The fact that you know who this person is sitting opposite you is irrelevant. The fact that they are saying something negative about the co-worker you're quite close to is also irrelevant. You know that your employees have absolutely no reason to be nervous about this situation at all... and they totally won't downplay the seriousness of the incident in question because you're kind of buddies with the perpetrator of said incident.

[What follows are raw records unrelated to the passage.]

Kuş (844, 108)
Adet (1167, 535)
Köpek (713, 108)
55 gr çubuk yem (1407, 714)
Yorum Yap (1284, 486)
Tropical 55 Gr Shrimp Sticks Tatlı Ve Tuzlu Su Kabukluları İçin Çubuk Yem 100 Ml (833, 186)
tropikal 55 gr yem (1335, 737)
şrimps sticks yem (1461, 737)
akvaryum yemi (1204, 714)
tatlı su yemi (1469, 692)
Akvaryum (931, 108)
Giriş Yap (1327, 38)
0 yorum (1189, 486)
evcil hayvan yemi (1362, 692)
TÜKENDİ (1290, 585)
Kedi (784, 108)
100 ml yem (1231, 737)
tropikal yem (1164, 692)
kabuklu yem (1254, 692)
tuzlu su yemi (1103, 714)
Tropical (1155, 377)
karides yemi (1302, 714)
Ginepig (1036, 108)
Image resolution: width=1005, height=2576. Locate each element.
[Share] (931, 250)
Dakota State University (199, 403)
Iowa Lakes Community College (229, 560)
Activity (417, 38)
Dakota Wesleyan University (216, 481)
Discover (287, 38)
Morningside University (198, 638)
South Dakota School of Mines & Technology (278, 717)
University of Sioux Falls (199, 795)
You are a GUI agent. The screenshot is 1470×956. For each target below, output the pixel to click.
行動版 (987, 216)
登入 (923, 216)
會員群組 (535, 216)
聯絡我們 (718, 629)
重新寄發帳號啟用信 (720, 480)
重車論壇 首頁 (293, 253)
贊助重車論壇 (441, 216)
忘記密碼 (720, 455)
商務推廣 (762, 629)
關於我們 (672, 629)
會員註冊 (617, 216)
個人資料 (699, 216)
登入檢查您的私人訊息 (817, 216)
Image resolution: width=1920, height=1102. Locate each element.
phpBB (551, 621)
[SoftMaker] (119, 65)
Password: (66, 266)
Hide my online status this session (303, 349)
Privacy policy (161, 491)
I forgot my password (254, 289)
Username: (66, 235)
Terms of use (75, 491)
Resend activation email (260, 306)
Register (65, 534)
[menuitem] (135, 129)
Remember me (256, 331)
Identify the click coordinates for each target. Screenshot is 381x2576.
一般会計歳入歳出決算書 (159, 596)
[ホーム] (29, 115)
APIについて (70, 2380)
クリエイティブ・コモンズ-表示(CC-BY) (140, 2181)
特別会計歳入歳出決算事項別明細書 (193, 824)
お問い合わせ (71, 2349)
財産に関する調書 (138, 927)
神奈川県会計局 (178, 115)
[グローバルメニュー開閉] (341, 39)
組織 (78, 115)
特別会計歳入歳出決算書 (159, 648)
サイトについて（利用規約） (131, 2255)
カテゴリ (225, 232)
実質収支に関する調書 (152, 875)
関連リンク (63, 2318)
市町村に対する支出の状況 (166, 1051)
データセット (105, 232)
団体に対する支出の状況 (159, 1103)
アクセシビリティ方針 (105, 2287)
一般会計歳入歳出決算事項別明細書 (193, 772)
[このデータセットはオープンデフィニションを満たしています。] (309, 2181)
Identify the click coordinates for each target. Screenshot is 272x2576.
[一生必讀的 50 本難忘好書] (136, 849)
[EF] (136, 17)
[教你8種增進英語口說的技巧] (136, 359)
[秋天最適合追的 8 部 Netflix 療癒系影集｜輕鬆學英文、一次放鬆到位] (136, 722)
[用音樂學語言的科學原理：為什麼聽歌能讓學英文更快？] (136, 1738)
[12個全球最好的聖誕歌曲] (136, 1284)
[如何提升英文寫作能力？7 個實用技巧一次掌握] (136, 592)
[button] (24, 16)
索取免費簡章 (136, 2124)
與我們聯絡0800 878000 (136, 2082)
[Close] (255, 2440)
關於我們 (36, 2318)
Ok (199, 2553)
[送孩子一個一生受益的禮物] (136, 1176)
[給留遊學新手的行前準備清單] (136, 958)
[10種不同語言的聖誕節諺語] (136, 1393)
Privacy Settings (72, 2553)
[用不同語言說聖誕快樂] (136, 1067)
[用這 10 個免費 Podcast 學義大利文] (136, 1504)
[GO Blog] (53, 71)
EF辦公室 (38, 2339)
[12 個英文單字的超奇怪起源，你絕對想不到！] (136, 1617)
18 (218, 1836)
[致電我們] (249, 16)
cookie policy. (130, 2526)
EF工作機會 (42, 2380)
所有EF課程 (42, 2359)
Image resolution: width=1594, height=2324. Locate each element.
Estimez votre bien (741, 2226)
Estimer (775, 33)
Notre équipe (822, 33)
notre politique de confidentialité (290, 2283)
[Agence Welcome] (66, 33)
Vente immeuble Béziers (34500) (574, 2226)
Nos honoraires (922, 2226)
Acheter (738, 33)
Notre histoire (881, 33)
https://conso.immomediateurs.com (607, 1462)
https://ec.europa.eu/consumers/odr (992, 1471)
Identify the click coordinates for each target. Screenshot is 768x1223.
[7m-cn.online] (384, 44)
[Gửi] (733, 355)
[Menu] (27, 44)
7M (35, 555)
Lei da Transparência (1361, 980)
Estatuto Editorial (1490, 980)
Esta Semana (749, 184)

You're not worried about damaging exposure to the company
Those poor companies from past scandals. Scandal and messy business will never happen to your company so you're not worried about the company's, or your, reputation littered across every gossip magazine lining every shop shelf. You know exactly that every single one of your 300 employees would never so much as think of engaging in misconduct, accidentally or not.
It just doesn't happen to companies like yours.
You'd rather not spend the [very small] dollars on an external system
You'd rather save the very small thousand dollars a third-party system would cost because you've already established a system and put it in place (and that's great!). Employees know they can come to you, or phone in from other parts of the world. You may have to Google Translate all the non-English complaints that come in (congratulations you're learning Urdu, or is that Arabic? You'll figure it out eventually). Besides third-party providers tack on translation as an extra cost (we don't really) so your few thousand dollars would keep getting higher.
The presentation edits for the CFO can wait. The meeting with investors can be pushed to another day...
Wait, those meeting are important. You may have to leave your employees' ethics complaints for another day. Take your time. How fast can fraud possibly escalate every day it's not stopped in its tracks?
You adhere to your Code
You follow your Code of Ethics to a "T". You're pretty sure that every employee gets handed a copy of the Code with their on-boarding package when they start.
You and your employees know what is acceptable conduct. The Code was read once so there's no need to read it again. What could possibly go wrong? Wrong only happens to other companies.
And all that data that's been pulled on anti-fraud controls and policies and the use of ethics hotlines? You don't need to worry about that. Because bad stuff won't happen to your company.
So there you have it. All the reasons you need to avoid implementing an ethics hotline.
Happy April 1st. If you believe all that, you should be very worried indeed!